◆ Problem to work on ◆
Can you copy every one of the lines below word for word, leaving out the pictures?

Stored data:
##########

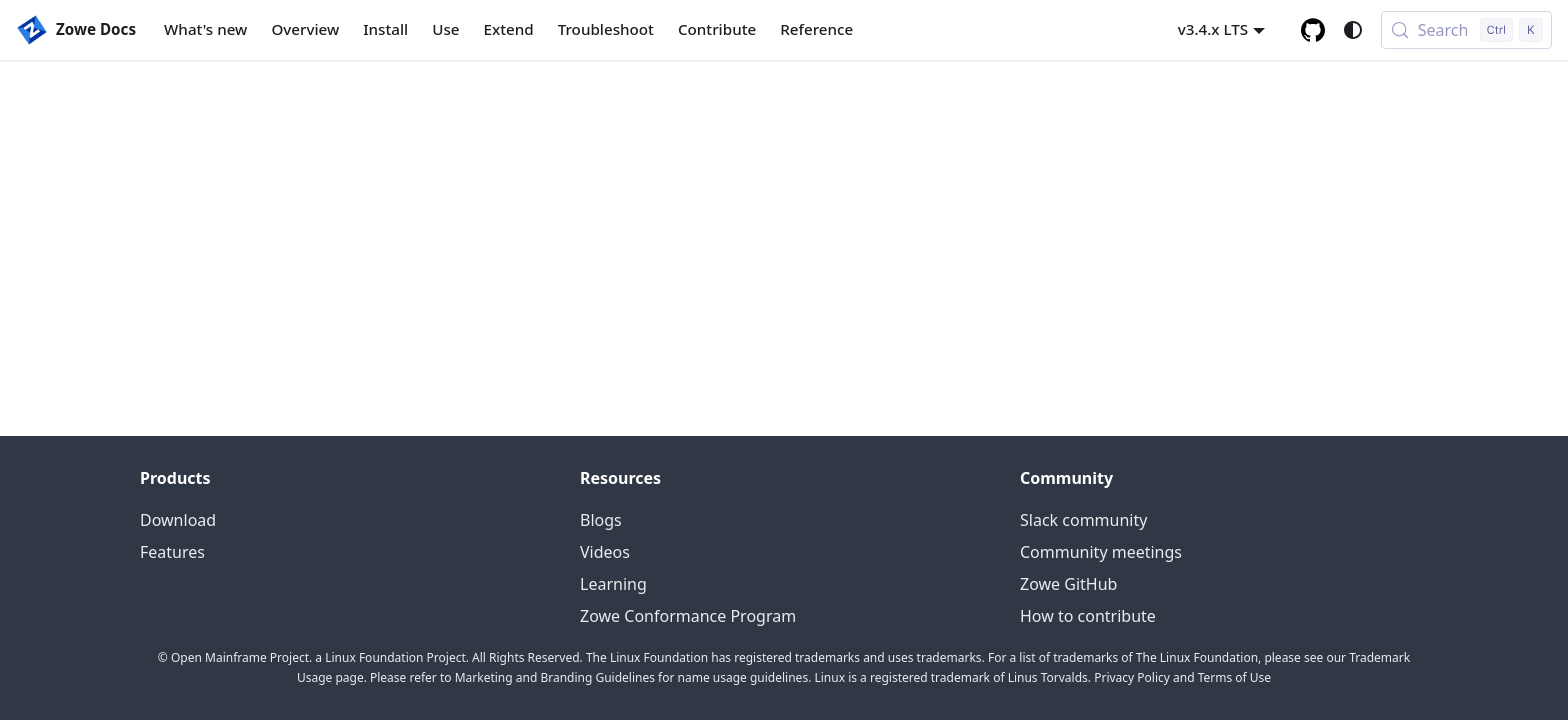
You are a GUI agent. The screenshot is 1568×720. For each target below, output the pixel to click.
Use (445, 29)
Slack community (1083, 520)
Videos (605, 552)
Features (172, 552)
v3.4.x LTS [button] (1213, 29)
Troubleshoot (606, 29)
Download (178, 520)
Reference (816, 29)
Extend (509, 29)
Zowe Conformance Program (688, 616)
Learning (613, 584)
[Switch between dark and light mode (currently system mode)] (1353, 30)
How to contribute (1088, 616)
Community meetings (1101, 552)
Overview (305, 29)
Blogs (601, 520)
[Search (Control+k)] (1466, 30)
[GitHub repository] (1313, 30)
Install (385, 29)
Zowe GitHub (1068, 584)
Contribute (717, 29)
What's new (205, 29)
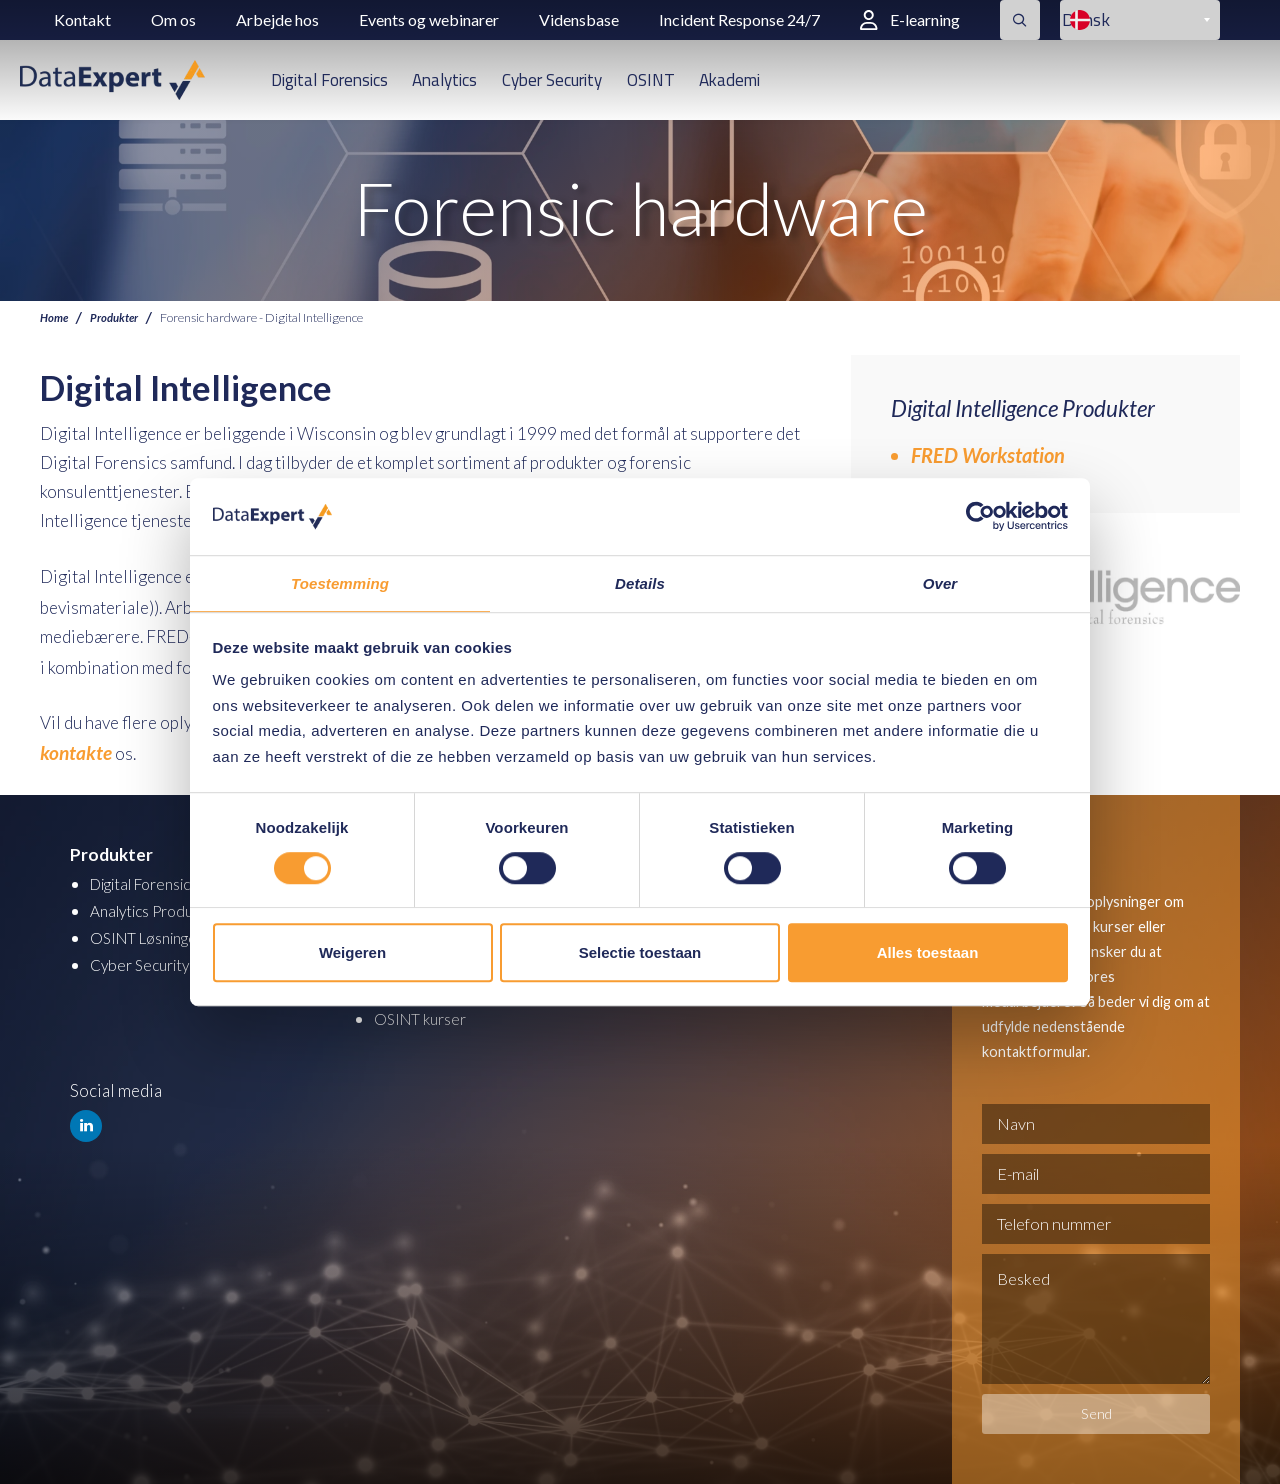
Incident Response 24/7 (739, 19)
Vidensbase (579, 19)
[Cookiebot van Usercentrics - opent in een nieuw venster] (980, 516)
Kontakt (82, 19)
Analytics (444, 80)
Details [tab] (640, 582)
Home (55, 317)
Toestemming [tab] (340, 582)
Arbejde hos (277, 19)
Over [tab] (940, 582)
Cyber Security (552, 80)
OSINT (651, 80)
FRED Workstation (988, 455)
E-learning (910, 19)
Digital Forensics (329, 80)
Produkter (119, 317)
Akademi (729, 80)
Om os (173, 19)
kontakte (72, 744)
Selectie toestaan (640, 953)
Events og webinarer (429, 19)
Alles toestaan (928, 953)
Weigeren (352, 953)
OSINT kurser (425, 1007)
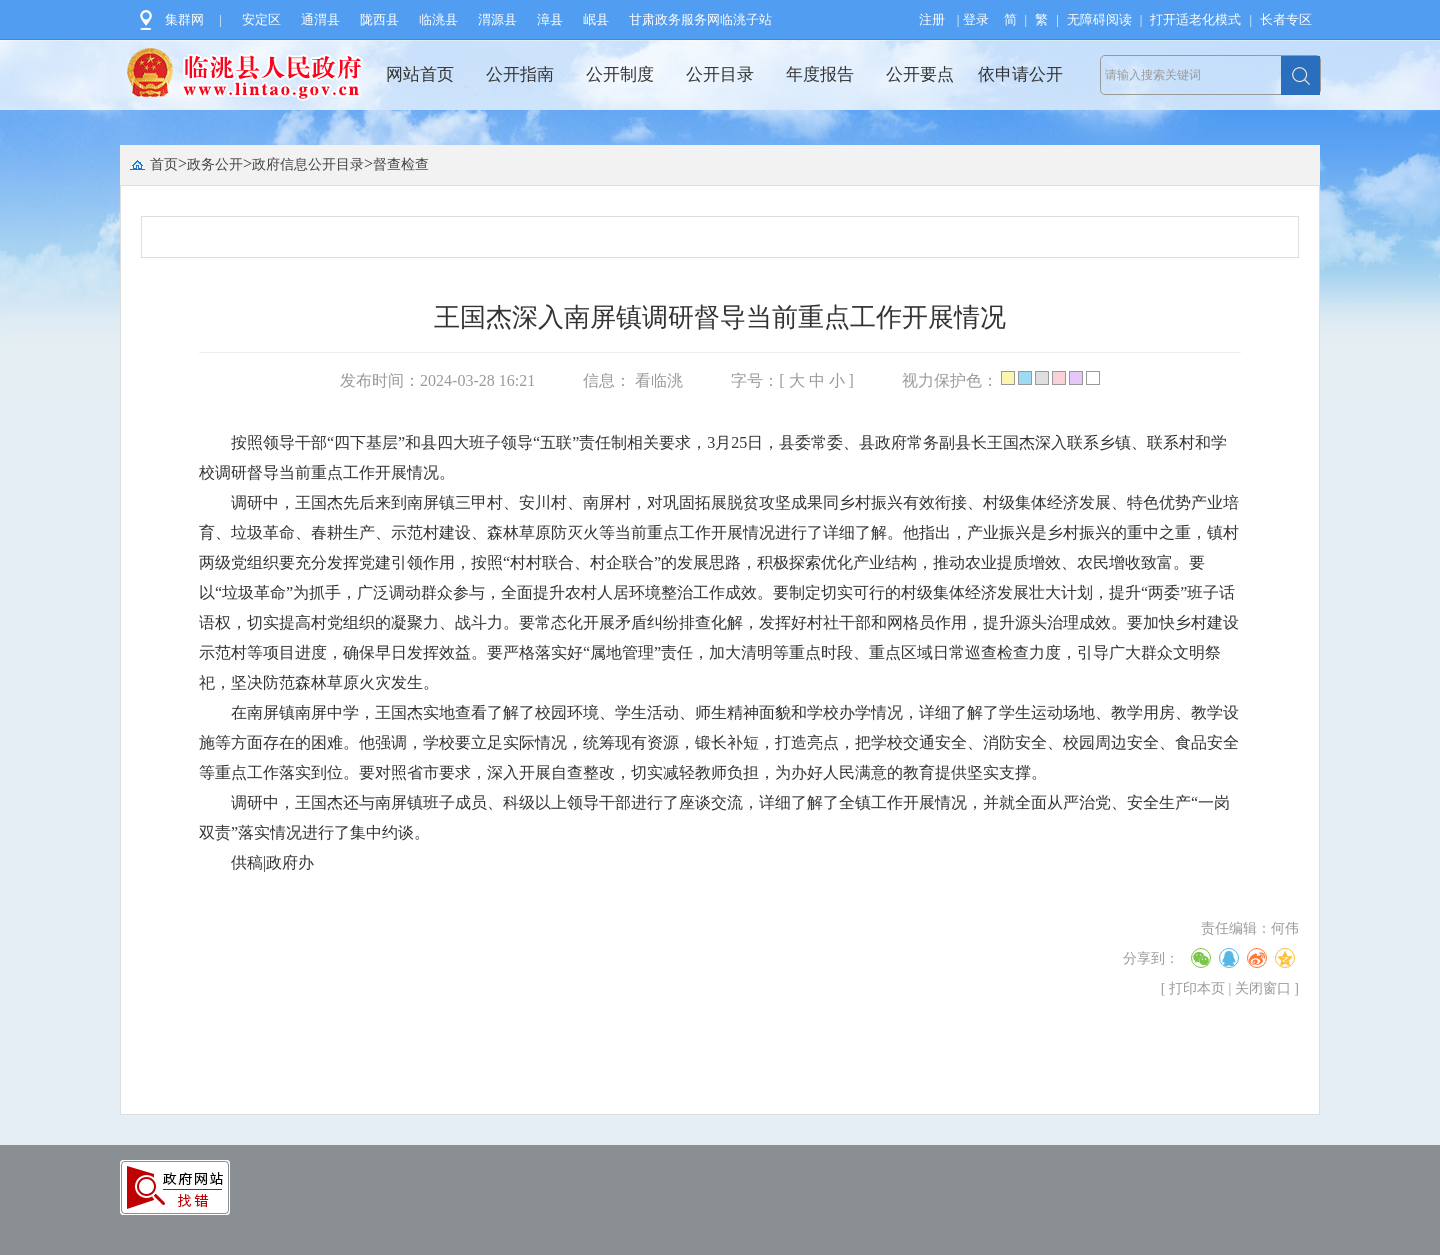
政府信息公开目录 (308, 164)
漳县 (550, 19)
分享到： (1151, 958)
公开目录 (720, 74)
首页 (164, 164)
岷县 (596, 19)
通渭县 (320, 19)
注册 (932, 19)
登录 (976, 19)
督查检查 (401, 164)
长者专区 (1286, 19)
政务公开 (215, 164)
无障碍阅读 (1099, 19)
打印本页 (1197, 988)
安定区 (261, 19)
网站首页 (420, 74)
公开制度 (620, 74)
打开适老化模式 (1195, 19)
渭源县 (497, 19)
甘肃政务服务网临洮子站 (700, 19)
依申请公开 (1020, 74)
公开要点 (920, 74)
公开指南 (520, 74)
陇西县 (379, 19)
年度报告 (820, 74)
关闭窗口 (1263, 988)
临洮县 (438, 19)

##########

◆ Response below ◆
You are a GUI agent. The screenshot is 1568×720. For each target below, output the pixel to click.
Use (445, 29)
Slack community (1083, 520)
Videos (605, 552)
Features (172, 552)
v3.4.x LTS [button] (1213, 29)
Troubleshoot (606, 29)
Download (178, 520)
Reference (816, 29)
Extend (509, 29)
Zowe Conformance Program (688, 616)
Learning (613, 584)
[Switch between dark and light mode (currently system mode)] (1353, 30)
How to contribute (1088, 616)
Community meetings (1101, 552)
Overview (305, 29)
Blogs (601, 520)
[Search (Control+k)] (1466, 30)
[GitHub repository] (1313, 30)
Install (385, 29)
Zowe GitHub (1068, 584)
Contribute (717, 29)
What's new (205, 29)
Incident Response 24/7 (739, 19)
Vidensbase (579, 19)
[Cookiebot van Usercentrics - opent in een nieuw venster] (980, 516)
Kontakt (82, 19)
Analytics (444, 80)
Details [tab] (640, 582)
Home (55, 317)
Toestemming [tab] (340, 582)
Arbejde hos (277, 19)
Over [tab] (940, 582)
Cyber Security (552, 80)
OSINT (651, 80)
FRED Workstation (988, 455)
E-learning (910, 19)
Digital Forensics (329, 80)
Produkter (119, 317)
Akademi (729, 80)
Om os (173, 19)
kontakte (72, 744)
Selectie toestaan (640, 953)
Events og webinarer (429, 19)
Alles toestaan (928, 953)
Weigeren (352, 953)
OSINT kurser (425, 1007)
政府信息公开目录 (308, 164)
漳县 (550, 19)
分享到： (1151, 958)
公开目录 (720, 74)
首页 (164, 164)
岷县 (596, 19)
通渭县 (320, 19)
注册 (932, 19)
登录 (976, 19)
督查检查 (401, 164)
长者专区 (1286, 19)
政务公开 (215, 164)
无障碍阅读 (1099, 19)
打印本页 (1197, 988)
安定区 (261, 19)
网站首页 (420, 74)
公开制度 (620, 74)
打开适老化模式 (1195, 19)
渭源县 (497, 19)
甘肃政务服务网临洮子站 (700, 19)
依申请公开 (1020, 74)
公开要点 (920, 74)
公开指南 (520, 74)
陇西县 (379, 19)
年度报告 (820, 74)
关闭窗口 (1263, 988)
临洮县 (438, 19)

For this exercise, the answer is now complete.